**Your goal**
Where a line below carries the word "beside", include it in the count, then give the count alone.

**Data in this exercise**
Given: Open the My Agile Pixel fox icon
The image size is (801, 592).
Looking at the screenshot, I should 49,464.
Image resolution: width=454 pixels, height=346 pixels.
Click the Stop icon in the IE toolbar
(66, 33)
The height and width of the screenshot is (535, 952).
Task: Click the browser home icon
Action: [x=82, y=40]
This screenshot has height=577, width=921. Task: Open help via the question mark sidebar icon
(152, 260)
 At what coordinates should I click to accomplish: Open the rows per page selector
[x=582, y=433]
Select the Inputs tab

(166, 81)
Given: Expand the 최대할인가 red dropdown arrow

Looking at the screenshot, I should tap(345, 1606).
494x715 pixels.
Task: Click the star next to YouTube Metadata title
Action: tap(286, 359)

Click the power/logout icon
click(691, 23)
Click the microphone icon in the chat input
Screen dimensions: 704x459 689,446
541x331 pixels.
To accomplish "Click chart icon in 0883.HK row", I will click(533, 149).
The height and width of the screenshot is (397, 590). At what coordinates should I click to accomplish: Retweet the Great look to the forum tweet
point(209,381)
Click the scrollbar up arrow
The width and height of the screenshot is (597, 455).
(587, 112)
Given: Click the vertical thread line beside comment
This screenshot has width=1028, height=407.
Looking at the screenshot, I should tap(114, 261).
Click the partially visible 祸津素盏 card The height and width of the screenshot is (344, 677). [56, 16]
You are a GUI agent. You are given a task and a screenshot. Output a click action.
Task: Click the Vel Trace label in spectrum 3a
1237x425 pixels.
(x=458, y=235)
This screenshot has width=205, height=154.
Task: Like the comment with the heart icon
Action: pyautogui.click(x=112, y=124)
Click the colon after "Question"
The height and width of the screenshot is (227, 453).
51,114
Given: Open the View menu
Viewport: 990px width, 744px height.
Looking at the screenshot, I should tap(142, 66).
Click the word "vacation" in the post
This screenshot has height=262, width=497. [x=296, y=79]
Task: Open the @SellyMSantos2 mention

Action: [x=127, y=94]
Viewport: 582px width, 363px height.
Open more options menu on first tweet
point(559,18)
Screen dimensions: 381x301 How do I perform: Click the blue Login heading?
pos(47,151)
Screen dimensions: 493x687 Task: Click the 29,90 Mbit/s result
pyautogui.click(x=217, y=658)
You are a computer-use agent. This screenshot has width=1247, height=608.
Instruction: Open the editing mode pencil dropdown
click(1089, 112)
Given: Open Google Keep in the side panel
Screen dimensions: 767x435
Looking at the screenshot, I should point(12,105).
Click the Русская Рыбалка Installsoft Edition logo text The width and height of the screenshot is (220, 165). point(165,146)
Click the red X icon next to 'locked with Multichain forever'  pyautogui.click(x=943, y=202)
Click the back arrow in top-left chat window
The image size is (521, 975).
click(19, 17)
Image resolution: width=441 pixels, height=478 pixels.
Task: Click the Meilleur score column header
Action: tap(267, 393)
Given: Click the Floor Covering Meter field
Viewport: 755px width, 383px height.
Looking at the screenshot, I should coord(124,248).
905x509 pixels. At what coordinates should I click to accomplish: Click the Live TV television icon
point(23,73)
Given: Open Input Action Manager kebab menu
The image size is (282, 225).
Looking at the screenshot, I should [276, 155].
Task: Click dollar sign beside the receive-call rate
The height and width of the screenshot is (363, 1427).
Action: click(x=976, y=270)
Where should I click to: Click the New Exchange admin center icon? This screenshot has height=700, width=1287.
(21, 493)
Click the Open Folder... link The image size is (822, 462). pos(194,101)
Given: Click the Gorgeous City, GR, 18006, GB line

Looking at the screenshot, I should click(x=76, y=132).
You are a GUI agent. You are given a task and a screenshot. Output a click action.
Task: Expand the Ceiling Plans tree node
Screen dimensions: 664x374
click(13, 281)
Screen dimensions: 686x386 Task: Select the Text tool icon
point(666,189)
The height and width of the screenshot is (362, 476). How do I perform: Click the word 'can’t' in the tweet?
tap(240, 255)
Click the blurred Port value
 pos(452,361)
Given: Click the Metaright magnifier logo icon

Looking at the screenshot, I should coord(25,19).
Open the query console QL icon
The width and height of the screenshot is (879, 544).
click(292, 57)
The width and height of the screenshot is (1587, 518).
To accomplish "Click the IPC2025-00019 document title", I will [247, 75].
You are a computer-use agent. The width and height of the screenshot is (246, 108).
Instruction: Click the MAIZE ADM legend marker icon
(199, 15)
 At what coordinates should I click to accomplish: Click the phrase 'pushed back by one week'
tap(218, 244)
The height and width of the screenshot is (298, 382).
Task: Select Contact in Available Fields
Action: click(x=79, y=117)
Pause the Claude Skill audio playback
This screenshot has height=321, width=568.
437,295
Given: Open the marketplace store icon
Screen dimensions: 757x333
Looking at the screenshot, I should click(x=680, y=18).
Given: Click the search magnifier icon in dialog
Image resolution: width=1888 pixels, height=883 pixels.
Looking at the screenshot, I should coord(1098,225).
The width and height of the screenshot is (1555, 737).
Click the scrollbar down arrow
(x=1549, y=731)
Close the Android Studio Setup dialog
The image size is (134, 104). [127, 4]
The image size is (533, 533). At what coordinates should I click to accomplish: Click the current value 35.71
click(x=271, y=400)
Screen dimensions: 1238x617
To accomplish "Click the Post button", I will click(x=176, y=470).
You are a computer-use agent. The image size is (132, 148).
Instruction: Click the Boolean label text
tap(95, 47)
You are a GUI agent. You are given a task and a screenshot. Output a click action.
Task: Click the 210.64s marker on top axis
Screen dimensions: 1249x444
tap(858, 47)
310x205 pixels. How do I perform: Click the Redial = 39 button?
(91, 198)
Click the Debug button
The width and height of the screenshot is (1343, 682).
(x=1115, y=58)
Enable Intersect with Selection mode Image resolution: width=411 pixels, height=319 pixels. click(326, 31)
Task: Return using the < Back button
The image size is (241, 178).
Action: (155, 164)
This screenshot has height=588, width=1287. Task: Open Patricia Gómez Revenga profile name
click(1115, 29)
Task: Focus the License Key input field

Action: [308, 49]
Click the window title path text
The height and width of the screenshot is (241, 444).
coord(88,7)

**Task answer**
2